TASK INPUTS ::
:::::

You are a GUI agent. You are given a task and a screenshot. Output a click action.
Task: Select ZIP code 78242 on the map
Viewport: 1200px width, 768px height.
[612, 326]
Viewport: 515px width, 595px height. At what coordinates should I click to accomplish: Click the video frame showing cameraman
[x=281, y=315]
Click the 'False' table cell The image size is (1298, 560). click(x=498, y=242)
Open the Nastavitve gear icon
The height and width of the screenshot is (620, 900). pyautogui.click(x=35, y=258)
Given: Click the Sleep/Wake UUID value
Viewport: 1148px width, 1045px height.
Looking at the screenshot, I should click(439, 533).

:::::

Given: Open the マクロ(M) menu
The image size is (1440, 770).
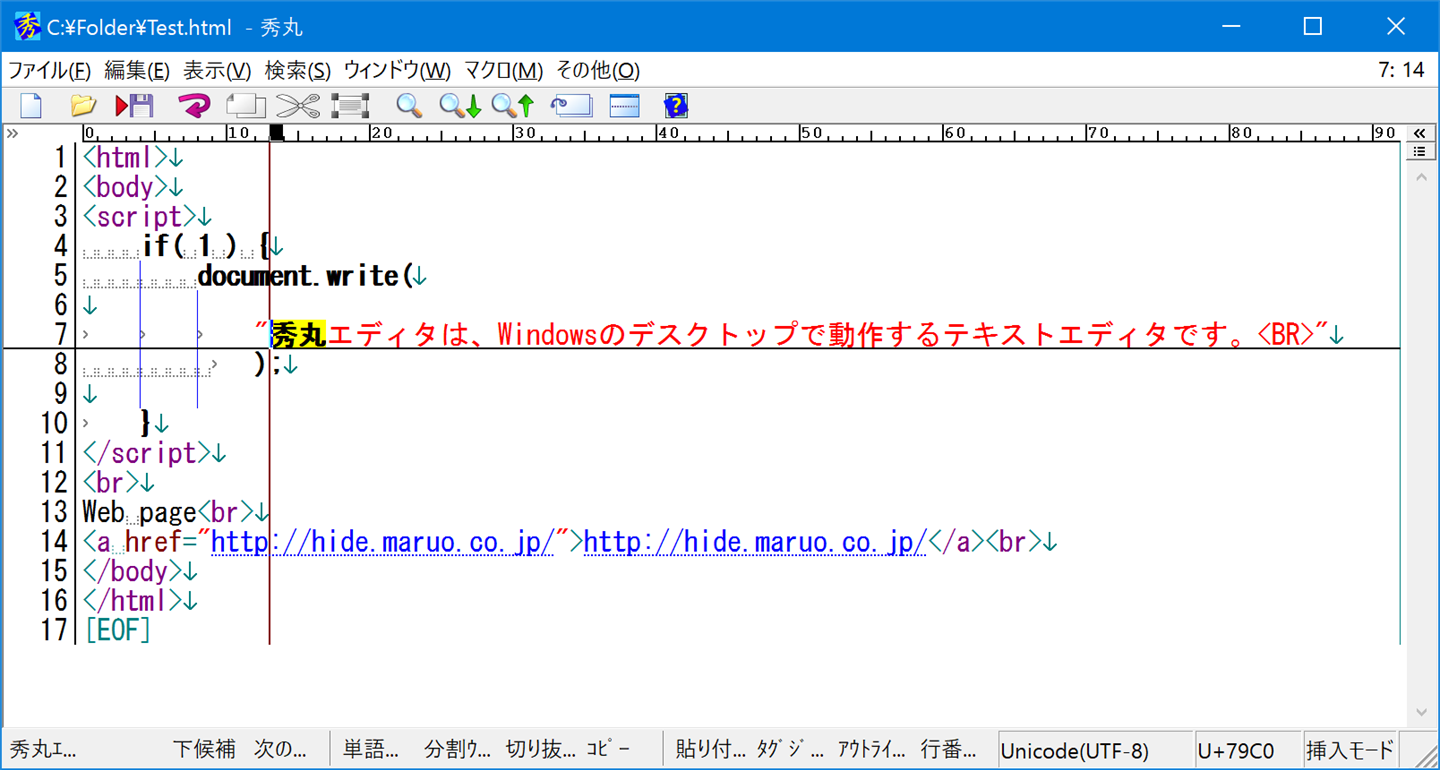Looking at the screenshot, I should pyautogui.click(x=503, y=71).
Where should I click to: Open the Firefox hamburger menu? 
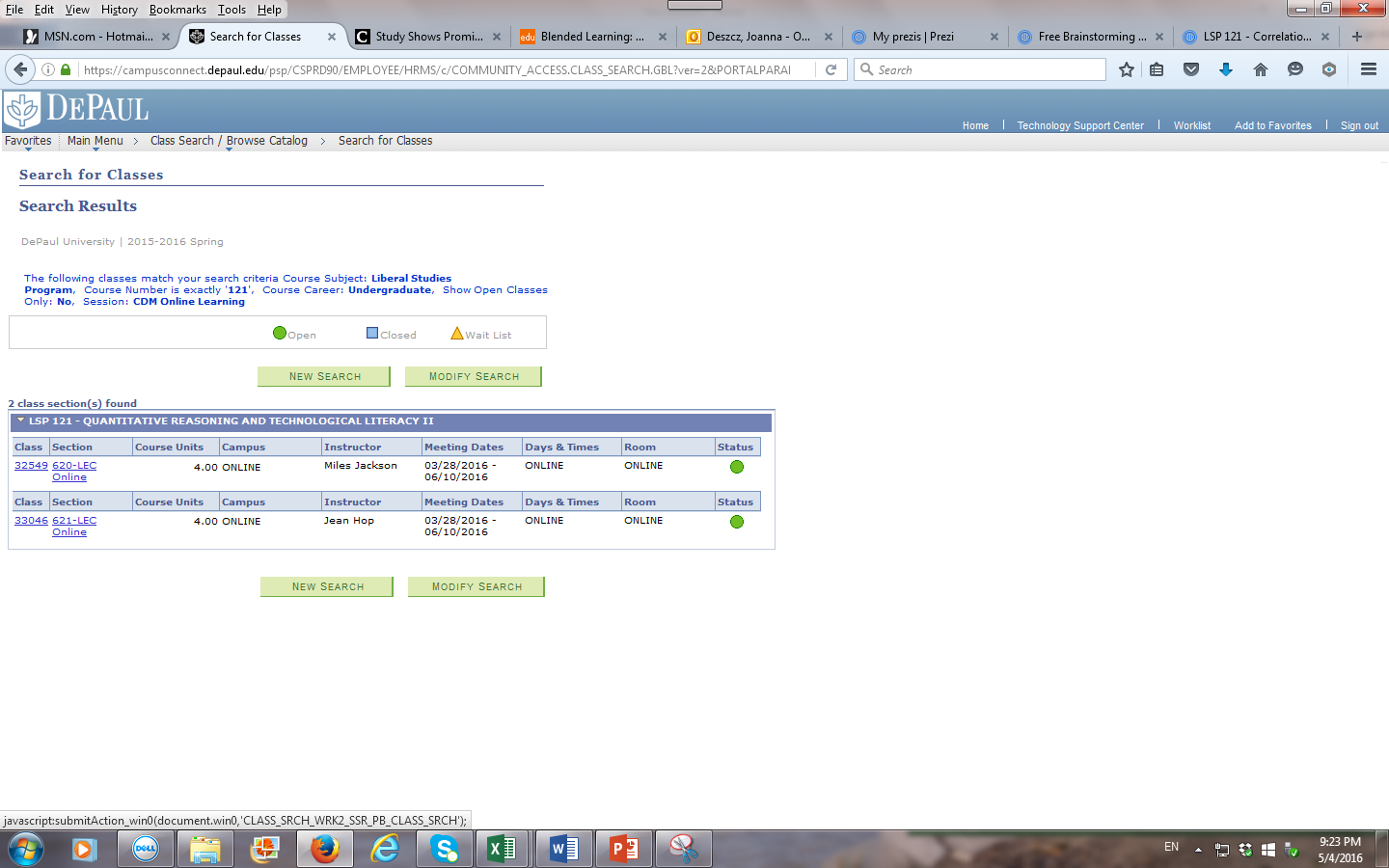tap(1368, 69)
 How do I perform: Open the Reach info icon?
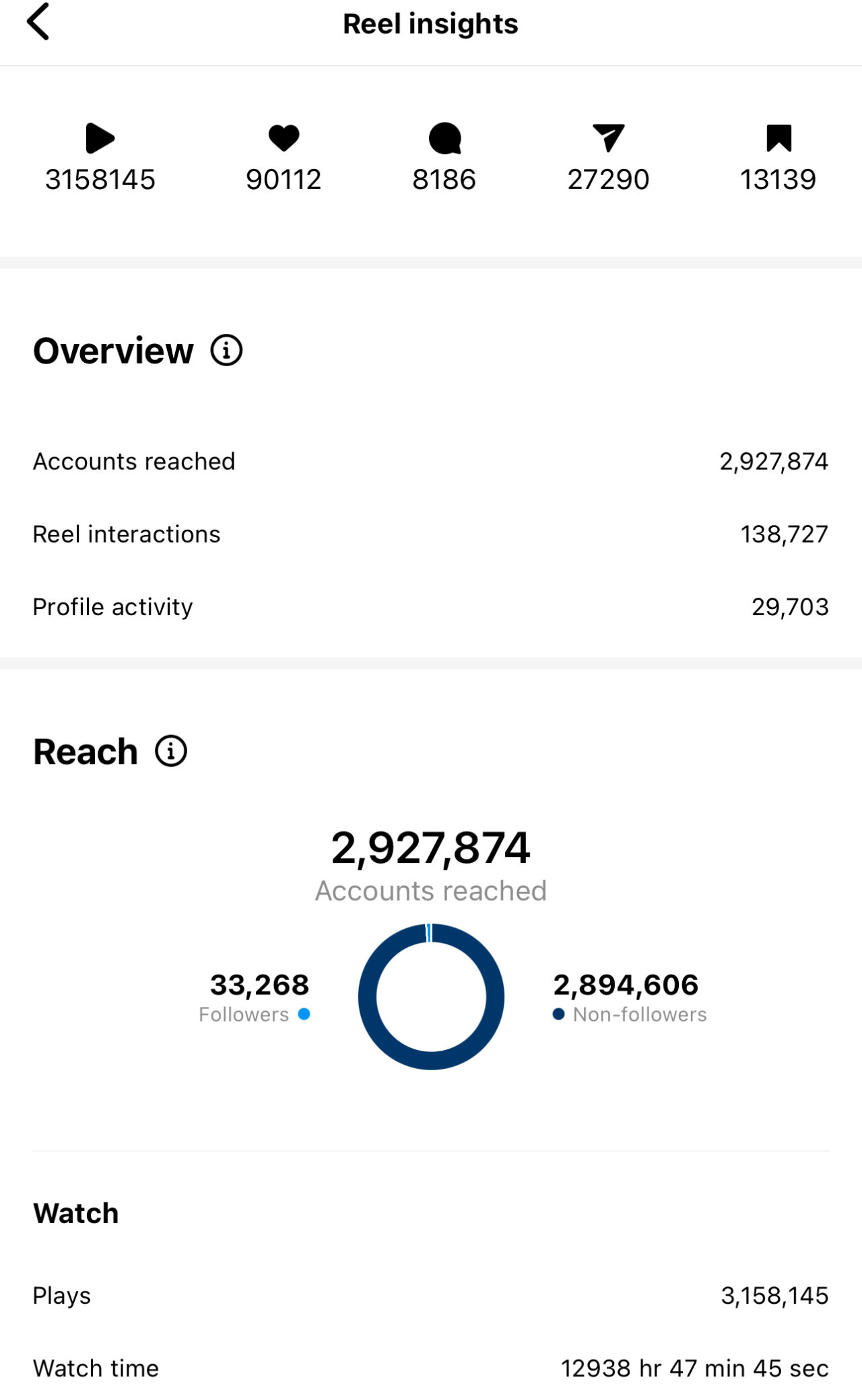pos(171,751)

:::::

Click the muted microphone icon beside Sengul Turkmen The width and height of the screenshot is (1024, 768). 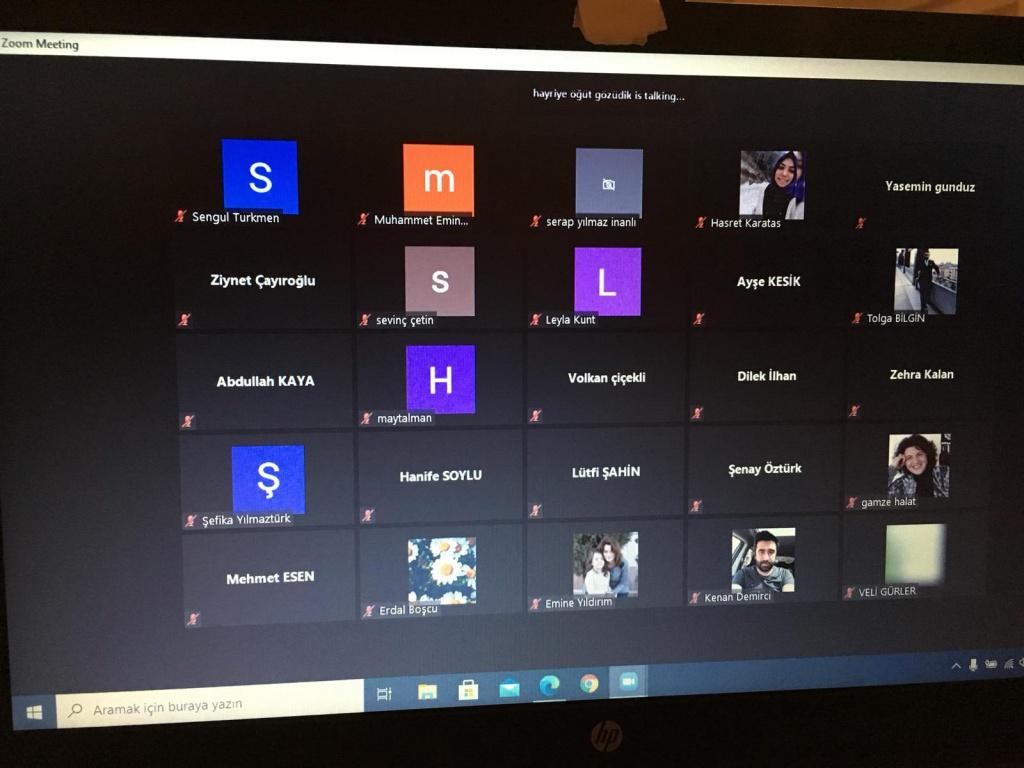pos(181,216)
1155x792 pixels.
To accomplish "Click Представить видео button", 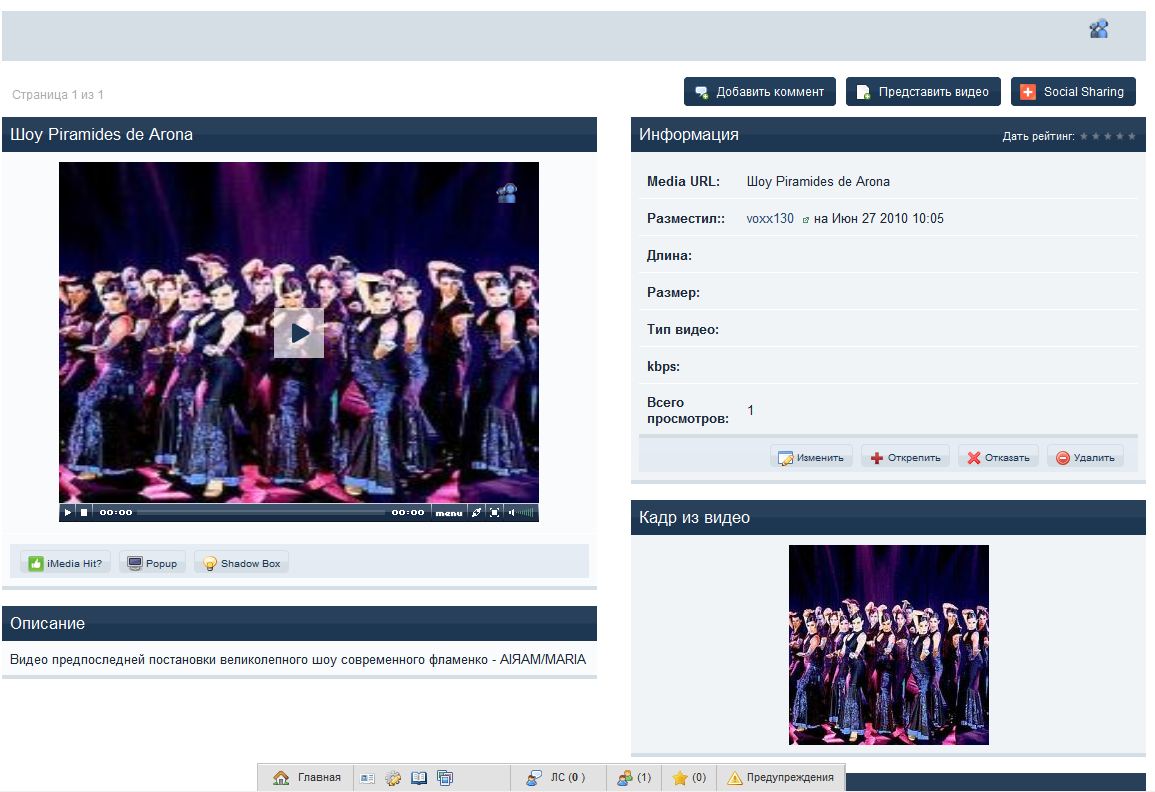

:::::

EXERCISE BRIEF :: Please rewrite the items starting at the line containing "You are a GUI" and ending at the line containing "Looking at the screenshot, I should click(439, 533).", changing "Viewport" to "Window" and leaving everything else as it is.

COMPLETED TASK ::
You are a GUI agent. You are given a task and a screenshot. Output a click action.
Task: Select ZIP code 78242 on the map
Window: 1200px width, 768px height.
[612, 326]
Window: 515px width, 595px height. At what coordinates should I click to accomplish: Click the video frame showing cameraman
[x=281, y=315]
Click the 'False' table cell The image size is (1298, 560). click(x=498, y=242)
Open the Nastavitve gear icon
The height and width of the screenshot is (620, 900). pyautogui.click(x=35, y=258)
Given: Click the Sleep/Wake UUID value
Window: 1148px width, 1045px height.
Looking at the screenshot, I should click(439, 533).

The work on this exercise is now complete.